Article: How to improve mindfulness at work

Life @ Work

How to improve mindfulness at work

What techniques and implications of mindfulness at work influence work behavior? How to apply them with efficacy? Here are some insights.
How to improve mindfulness at work

What is mindfulness? In its simplest form, mindfulness means awareness. When one practices mindfulness, the individual is able to focus on the present moment without pre-conceived judgment. The origins of mindfulness can be traced back to the principles of Buddhism, but its application is now widespread with far-reaching effects in the workplace. Mindfulness can help to reduce stress and anxiety, resolve conflicts, positively influence emotional intelligence and improve workplace communication.  

In the present business environment, employees spend long hours at their workplaces, need to be more productive with fewer resources and deliver results against stringent timelines. Mark Williams, Professor of Clinical Psychology at the University of Oxford, says that working in a culture where stress is a medal of honor is counter-productive in the long run. 

“We can spend so much time in rushing from one task to another and still complete tasks within deadlines. We may think we are working very efficiently, but as far as the brain is concerned, we are working against the tide. No wonder we get exhausted,” says Mark Williams, Professor of Clinical Psychology, University of Oxford

The brain based benefits of mindfulness are linked to an increase in emotional intelligence such as empathy and self-regulation. It’s the development of these areas that influence our ability to manage communication and relationships at work. Mindfulness also enables us to step back and consider alternative ideas rather than reacting to events impulsively while decisions are made using the least intelligent areas of our brains. Mindfulness helps us to toggle to more active and intelligent areas of the brain, enabling us to be in greater control of our emotions and thereby a choice of more appropriate response. 

Mindfulness expert, Mirabai Bush, famous for introducing it to Google, says: “Introducing mindfulness into the workplace does not prevent conflicts from arising or challenging issues from coming up. But whenever they do arise, they can be responded to appropriately after due thought and judgment. Over time with mindfulness, we learn to develop the inner resources that will help us navigate through difficult, trying and stressful situations with more ease, comfort, and grace.” 
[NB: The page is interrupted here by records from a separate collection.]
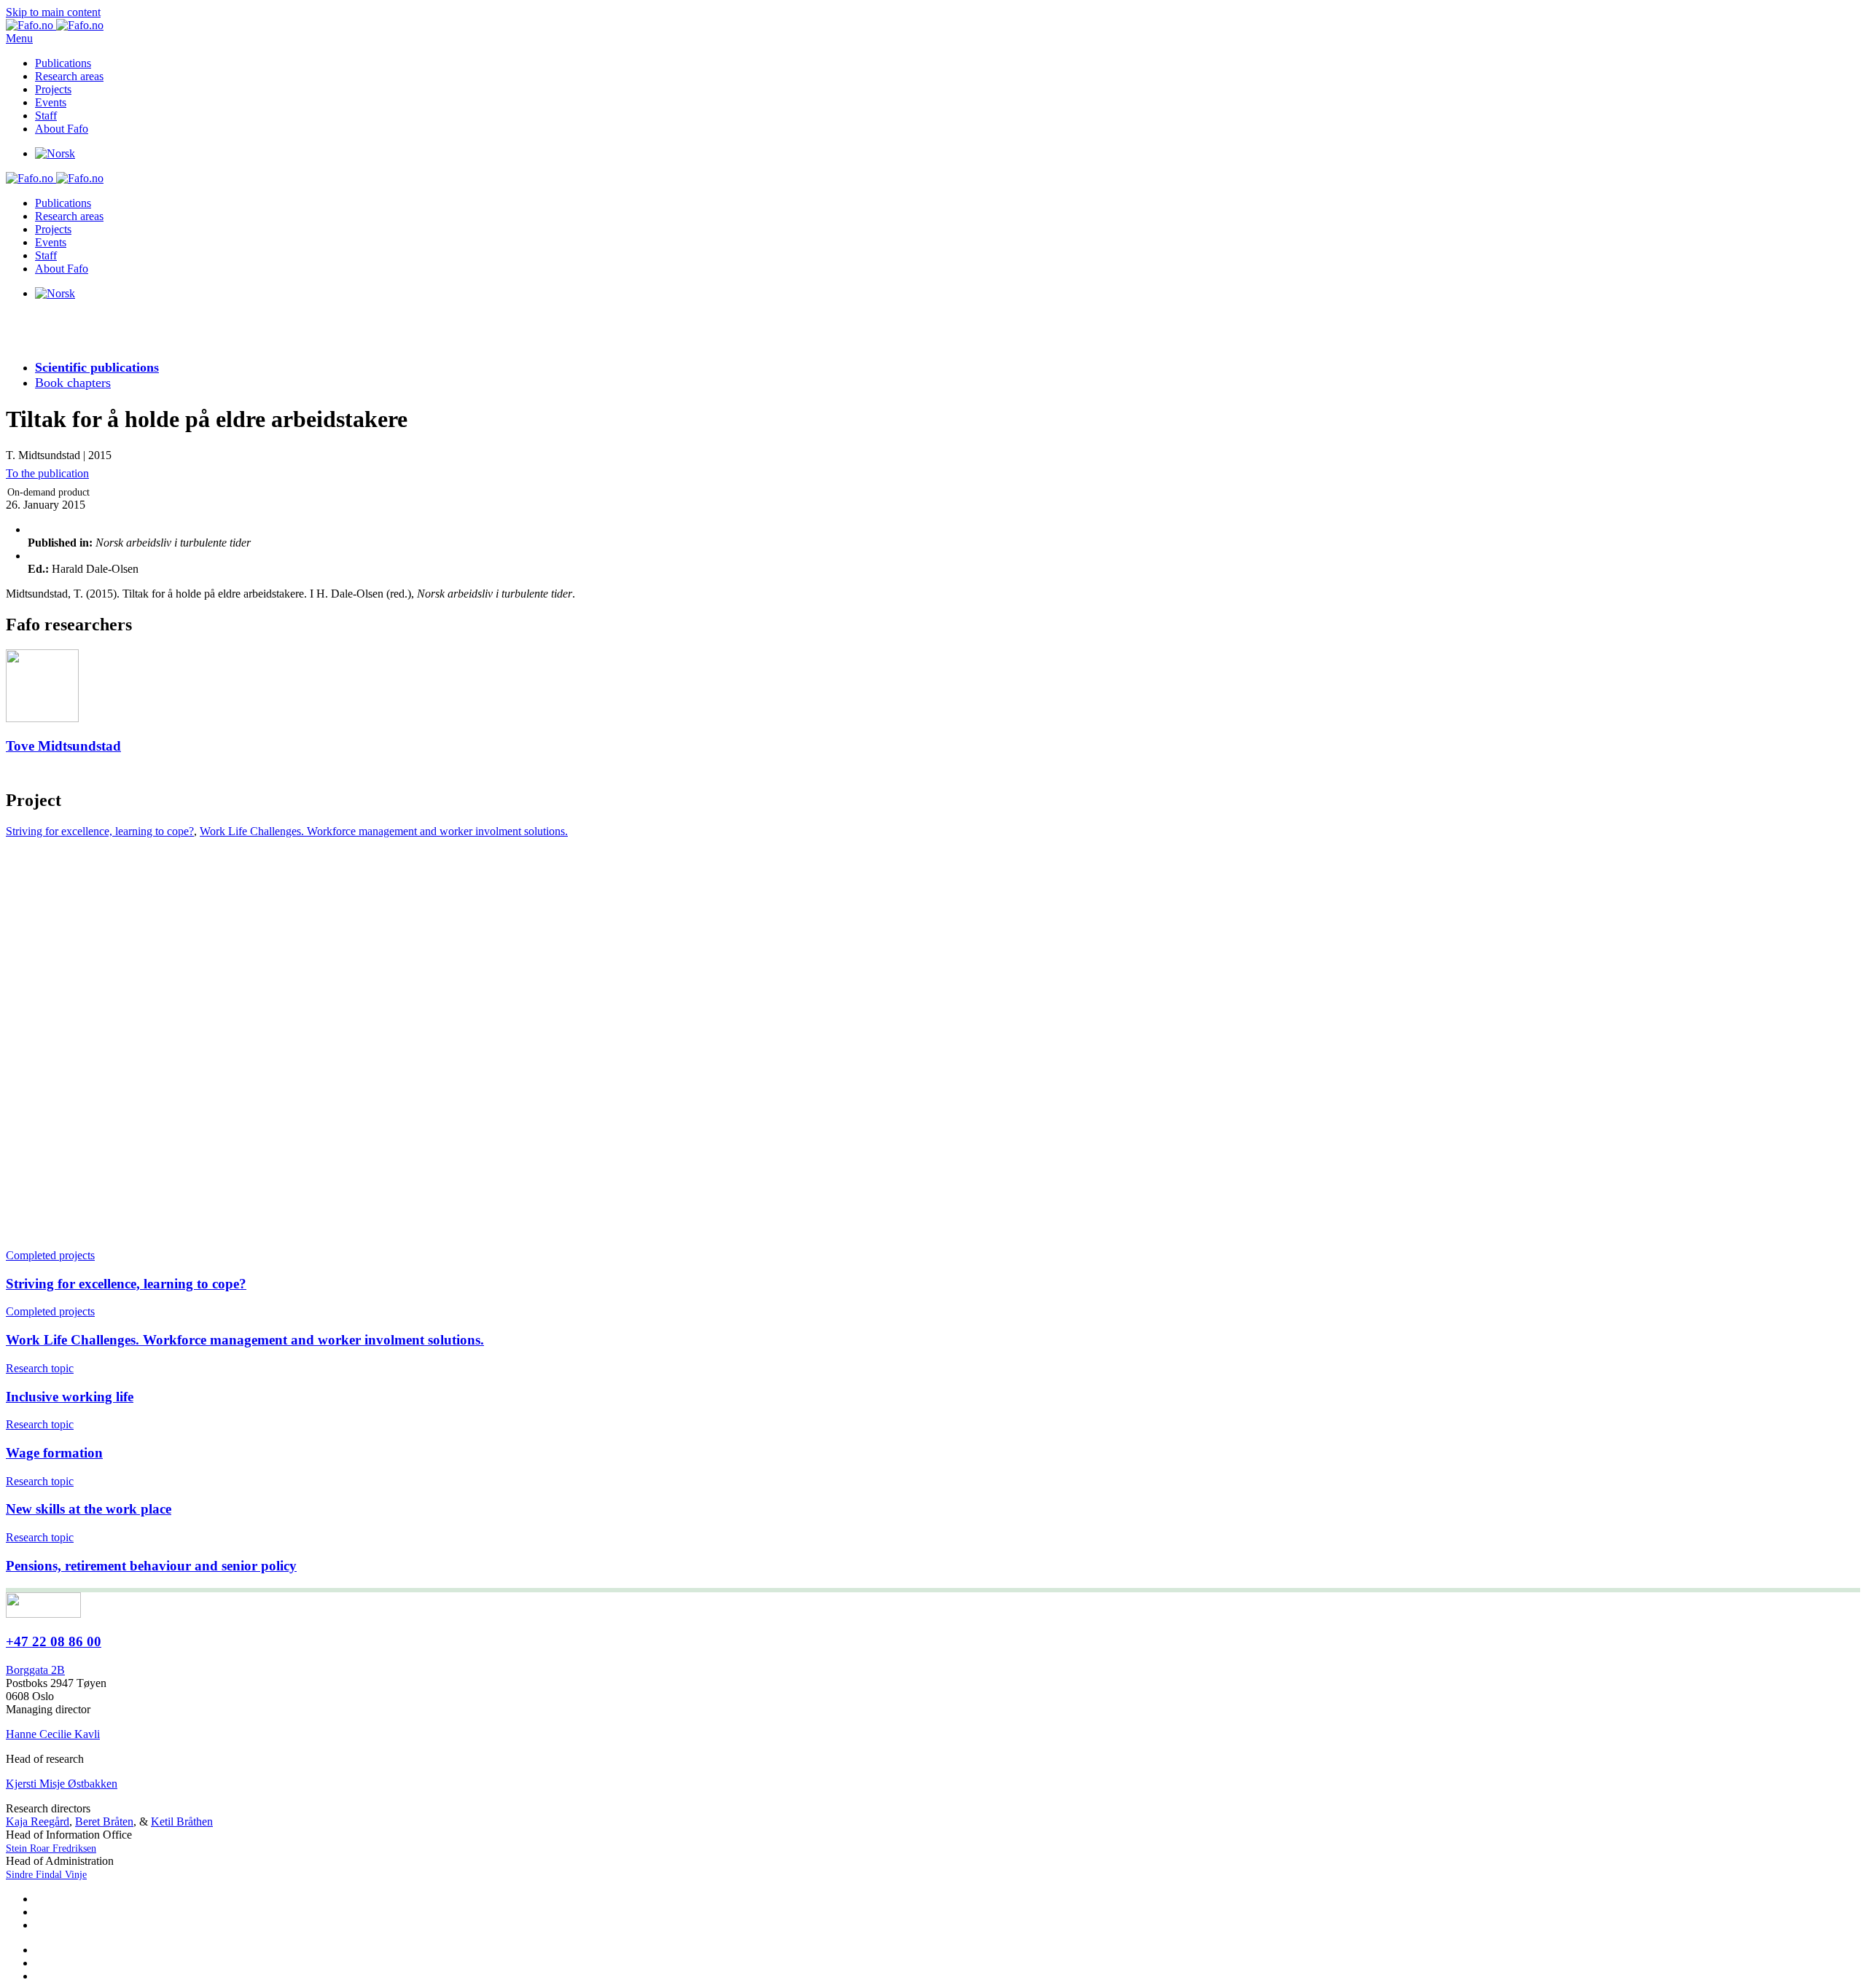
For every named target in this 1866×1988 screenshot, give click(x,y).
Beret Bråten (104, 1821)
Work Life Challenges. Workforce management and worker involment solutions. (384, 831)
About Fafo (61, 128)
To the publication (47, 473)
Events (50, 102)
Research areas (69, 76)
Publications (63, 63)
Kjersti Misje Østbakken (61, 1783)
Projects (53, 89)
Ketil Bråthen (182, 1821)
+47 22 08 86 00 (53, 1641)
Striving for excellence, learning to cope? (100, 831)
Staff (46, 115)
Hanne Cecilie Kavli (53, 1734)
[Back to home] (55, 25)
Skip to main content (53, 12)
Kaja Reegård (37, 1821)
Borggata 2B (35, 1670)
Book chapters (73, 382)
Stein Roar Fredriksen (51, 1848)
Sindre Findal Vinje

Becoming aware of one’s emotions as they arise gives an individual more choice in terms of dealing with them. Mindfulness helps become aware of one’s emotion by noticing the sensation in the body. Then one can follow these guidelines: stop doing what you are doing and breathe deeply. Notice how you are experiencing the emotion in your body. Reflect on where the emotion is coming from in your mind (personal history, insecurity etc.). Respond in the most compassionate way.”      

Regular practice of mindfulness enhances the brain’s ability to repair itself and grow new networks and hard-wiring. But it is important to practice consistently for better results much like physical work-outs that need to be sustained for effectiveness. A simple mindfulness practice is a one-minute meditation. All it needs is a quiet place and one has to focus attention on the breathing process. As the mind starts wandering, the attention can be brought back to the breathing. Then relax as the calm sets in.    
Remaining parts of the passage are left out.